Even though I can never hide when I'm upset from my husband, I used to hate talking about it, especially if it was because something he said or did. I just couldn't do the whole confrontational thing... and still can't fully.

I literally told him I don't like talking about certain things because, "It just doesn't go over well."

But considering we promised to the rest of our lives, I had to get over this fear of confrontation and talking things out, even when it doesn't go the way I hope. And if you have those fears like me, it is important to remember, at the end of the day, you and your partner will always end up on the same page. To overcome your fear of having hard conversations with your partner, check out my tips for better communication below.

Say How You Feel, Sis


It's crazy because it really is that simple, but it's so much easier said than done. When my husband and I first started dating, it would take me daaayysss to tell him something he did that bothered me. It wouldn't be until he asked me if everything was okay that I would respond, "Well you remember the other day when…?"It was even worse when multiple things would pile up and I'd have to play catch up with a list of things he did over the course of a few days. I can only imagine how overwhelming this was for him.

If you think about it, you can't really be upset at how your guy, or anyone for that matter, is acting, or for something they're constantly doing, if you haven't told them how you really feel about it. You're just setting yourself up for failure with the risk of driving yourself crazy. Honestly, there's a very likely chance you feel like he should already know what's wrong and how to fix it in a way that pleases you. Not the case. As amazing as any man is, and as flawless as the connection and chemistry feels, we all know he's not a mind reader. So just say what's on your mind, respectfully. You'll feel so much better.

Press Pause On The Expectations


And this isn't one of those moments where I'm saying to go in and not expect anything to avoid getting your feelings hurt. It's actually kind of the opposite. I realized that my husband most likely isn't going to have the reaction I fantasized about him having; you know, the ones you see on TV and in romantic comedies, because that's just not his personality. So going into a conversation with these unrealistic expectations not only put pressure on him to respond the way I wanted him to, but it also had the potential to cause even more friction because he didn't meet my expectations.

For me, it was coming to the reality that I don't want to try and change the core of who he is to conform to how I think he should react or even feel. I had to completely get outside of myself, which was so hard because clearly bringing these concerns to him was all about me, how I felt, and how I wanted him to respond. So now, even though I still have a long way to go, I bring up issues with the simple intention of letting him know so that we can work as a team to come to a solution.

Patience Isn’t Fun, But It’s Necessary


It's one thing to get over the fear of having the conversation, but having to keep having it is like, "Seriously?" There were so many times when I had to exhale a sigh of relief because I finally brought up something that was irritating me, only for it to happen again shortly after. Like dude, we literally just had this conversation. But looking at it from his perspective, he can't flip the switch on the way he's wired overnight. I'll be real, sometimes his lack of changing on my timeframe would discourage me from saying something at all.

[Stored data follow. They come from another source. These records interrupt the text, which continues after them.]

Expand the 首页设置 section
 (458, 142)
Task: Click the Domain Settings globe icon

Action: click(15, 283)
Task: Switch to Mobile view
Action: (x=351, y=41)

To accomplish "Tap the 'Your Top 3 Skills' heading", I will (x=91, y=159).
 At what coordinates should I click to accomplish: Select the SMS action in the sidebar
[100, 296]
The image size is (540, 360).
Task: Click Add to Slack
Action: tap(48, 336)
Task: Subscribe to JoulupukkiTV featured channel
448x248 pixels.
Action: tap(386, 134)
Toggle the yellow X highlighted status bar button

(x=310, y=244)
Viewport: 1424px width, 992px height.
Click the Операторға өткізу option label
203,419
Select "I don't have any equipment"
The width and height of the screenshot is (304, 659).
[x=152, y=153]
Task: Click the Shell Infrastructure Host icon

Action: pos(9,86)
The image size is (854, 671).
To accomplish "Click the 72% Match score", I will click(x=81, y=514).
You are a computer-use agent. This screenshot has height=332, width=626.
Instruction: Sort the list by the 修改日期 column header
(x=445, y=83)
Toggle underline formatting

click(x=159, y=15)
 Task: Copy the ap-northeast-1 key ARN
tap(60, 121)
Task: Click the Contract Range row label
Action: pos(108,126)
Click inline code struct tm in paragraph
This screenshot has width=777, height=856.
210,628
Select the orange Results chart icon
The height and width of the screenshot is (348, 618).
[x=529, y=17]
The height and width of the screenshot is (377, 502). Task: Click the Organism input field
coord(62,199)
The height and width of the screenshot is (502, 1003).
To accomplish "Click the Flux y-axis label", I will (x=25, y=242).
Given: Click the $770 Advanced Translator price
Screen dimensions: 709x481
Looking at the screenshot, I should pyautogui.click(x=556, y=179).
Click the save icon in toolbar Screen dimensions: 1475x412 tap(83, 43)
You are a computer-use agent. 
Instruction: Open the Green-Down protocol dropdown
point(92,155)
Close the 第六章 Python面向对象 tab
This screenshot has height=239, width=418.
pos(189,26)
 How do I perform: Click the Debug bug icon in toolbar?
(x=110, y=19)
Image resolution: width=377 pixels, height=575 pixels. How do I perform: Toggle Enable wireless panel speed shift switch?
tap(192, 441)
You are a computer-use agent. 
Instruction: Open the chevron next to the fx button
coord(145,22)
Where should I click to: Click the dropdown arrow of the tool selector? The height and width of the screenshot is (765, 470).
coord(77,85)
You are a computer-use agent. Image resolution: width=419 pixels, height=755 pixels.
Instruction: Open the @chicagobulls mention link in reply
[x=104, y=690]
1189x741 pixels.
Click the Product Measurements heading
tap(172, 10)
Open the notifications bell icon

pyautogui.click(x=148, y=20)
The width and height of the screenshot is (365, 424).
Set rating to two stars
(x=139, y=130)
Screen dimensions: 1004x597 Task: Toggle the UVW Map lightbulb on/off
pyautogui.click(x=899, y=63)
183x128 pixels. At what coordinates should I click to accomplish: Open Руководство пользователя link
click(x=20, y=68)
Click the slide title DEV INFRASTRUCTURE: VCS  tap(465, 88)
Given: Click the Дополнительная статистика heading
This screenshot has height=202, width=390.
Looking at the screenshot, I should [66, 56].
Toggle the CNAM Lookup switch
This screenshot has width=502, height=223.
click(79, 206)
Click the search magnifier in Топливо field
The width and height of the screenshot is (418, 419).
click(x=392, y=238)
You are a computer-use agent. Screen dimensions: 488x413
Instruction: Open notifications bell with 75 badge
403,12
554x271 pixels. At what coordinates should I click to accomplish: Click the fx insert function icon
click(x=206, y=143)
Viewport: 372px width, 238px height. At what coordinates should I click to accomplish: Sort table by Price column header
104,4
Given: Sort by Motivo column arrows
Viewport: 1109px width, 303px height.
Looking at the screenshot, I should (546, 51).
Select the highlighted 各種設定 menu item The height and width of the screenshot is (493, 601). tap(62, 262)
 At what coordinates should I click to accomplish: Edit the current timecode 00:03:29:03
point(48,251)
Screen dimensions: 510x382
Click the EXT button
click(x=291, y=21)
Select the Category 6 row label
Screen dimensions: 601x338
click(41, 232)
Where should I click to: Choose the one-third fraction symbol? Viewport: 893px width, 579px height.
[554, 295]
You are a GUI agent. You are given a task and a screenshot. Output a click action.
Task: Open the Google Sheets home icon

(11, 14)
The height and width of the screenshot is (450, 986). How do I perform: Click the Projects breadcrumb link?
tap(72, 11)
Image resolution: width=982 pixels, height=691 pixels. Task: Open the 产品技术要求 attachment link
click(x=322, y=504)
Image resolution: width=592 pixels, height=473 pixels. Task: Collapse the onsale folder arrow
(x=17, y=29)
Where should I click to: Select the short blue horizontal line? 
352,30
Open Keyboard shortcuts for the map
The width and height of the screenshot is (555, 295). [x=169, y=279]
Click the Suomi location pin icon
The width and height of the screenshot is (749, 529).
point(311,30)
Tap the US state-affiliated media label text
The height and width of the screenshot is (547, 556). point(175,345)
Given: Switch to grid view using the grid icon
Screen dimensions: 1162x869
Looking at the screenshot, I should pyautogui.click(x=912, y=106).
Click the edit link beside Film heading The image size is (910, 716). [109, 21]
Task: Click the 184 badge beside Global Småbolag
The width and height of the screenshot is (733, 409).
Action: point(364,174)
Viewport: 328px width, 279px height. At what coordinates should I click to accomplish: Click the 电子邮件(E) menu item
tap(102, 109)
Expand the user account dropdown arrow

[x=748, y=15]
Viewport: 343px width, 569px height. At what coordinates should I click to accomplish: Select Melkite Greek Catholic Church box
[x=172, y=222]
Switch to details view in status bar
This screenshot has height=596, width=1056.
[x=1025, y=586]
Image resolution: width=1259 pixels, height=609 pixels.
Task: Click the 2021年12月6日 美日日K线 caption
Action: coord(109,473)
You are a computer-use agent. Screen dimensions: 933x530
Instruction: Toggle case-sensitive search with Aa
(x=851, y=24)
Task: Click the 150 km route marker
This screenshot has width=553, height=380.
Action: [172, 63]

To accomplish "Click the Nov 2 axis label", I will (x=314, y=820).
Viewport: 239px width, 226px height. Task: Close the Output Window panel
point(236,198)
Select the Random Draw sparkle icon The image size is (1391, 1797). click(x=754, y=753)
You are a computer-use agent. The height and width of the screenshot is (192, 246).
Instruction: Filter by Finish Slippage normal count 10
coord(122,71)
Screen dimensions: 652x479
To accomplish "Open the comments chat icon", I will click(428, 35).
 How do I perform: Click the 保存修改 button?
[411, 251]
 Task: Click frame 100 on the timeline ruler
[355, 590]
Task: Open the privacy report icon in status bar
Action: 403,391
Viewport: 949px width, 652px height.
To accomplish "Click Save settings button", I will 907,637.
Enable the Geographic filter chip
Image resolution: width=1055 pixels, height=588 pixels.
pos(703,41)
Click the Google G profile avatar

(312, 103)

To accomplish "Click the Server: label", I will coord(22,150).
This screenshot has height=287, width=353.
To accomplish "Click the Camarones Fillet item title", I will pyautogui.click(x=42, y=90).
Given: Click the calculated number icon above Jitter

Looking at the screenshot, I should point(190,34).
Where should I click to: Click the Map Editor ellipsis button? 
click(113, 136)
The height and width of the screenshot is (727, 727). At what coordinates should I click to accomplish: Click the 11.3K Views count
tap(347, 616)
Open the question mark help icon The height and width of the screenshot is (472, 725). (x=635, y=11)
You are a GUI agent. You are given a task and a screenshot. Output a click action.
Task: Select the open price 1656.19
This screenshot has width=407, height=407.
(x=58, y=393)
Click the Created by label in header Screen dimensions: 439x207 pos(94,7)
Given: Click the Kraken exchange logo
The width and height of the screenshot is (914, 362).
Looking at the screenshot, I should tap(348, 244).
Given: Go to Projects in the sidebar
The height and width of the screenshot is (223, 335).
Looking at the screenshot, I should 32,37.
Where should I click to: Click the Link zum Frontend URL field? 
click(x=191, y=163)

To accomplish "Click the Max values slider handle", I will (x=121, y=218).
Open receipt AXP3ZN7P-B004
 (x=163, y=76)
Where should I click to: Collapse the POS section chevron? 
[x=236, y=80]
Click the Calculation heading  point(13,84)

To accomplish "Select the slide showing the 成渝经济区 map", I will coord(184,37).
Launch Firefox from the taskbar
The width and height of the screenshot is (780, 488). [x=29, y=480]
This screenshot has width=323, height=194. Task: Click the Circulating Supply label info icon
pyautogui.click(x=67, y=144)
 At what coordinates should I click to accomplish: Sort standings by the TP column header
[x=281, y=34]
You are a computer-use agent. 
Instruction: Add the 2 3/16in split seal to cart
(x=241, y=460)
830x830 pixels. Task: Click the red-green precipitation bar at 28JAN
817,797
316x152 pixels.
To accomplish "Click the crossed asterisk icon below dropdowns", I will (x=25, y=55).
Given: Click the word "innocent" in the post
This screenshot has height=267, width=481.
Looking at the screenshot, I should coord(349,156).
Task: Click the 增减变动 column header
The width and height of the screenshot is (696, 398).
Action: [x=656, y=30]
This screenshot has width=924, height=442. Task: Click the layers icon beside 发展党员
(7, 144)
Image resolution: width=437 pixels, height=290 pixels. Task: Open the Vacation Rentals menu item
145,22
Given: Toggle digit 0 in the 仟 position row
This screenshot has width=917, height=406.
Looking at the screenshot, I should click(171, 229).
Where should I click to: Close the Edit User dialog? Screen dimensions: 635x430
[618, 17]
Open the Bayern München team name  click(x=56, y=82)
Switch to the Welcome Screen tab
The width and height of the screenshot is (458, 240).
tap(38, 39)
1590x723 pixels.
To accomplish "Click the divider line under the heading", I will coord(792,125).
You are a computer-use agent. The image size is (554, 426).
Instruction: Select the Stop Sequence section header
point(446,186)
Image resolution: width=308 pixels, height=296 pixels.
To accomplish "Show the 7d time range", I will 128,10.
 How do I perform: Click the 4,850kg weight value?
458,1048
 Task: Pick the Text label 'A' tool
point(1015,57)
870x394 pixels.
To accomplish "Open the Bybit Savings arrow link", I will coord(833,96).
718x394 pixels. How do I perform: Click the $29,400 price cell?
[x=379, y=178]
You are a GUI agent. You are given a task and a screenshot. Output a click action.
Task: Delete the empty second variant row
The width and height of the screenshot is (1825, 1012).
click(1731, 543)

Why keep bringing it up if it's going to keep happening? Instead of coming down on him and rudely reminding him of the multiple times we've discussed it, I found that it was better for me to tell him in the moment that this was an example of what he did that bothered me. Sometimes guys take longer to actually get stuff. Bless their hearts. It takes time, and not just a conversation.

Why Is It So Difficult?


Isn't it crazy how we can trust our boyfriend, husband, friends, etc. with everything else but our feelings? Like, our true feelings? The ones that we try to hold in to come across as more understanding and admirable. That is super tough. It's this level of vulnerability that we've held tight for most or all of our lives and don't want to give it to anyone, even the ones we're perfectly fine with spending the rest of our lives (sleeping) with. One of the things that bothered my husband the most about me holding things in, was that it would make me feel like I had to tackle situations by myself.

And even though I convinced myself that I was on this island because "I can handle it," that wasn't true. I thought I could fix things myself and eventually get over it without any confrontation. Also not true. Listen, if there's anyone you should be able to trust with your concerns, it should be your husband; especially if you have an issue with something he said or did.

No, you don't have to lean on him for every little thing, but if you see him as your best friend, forever, and all that jazz, you can overcome your fear of talking to him about anything.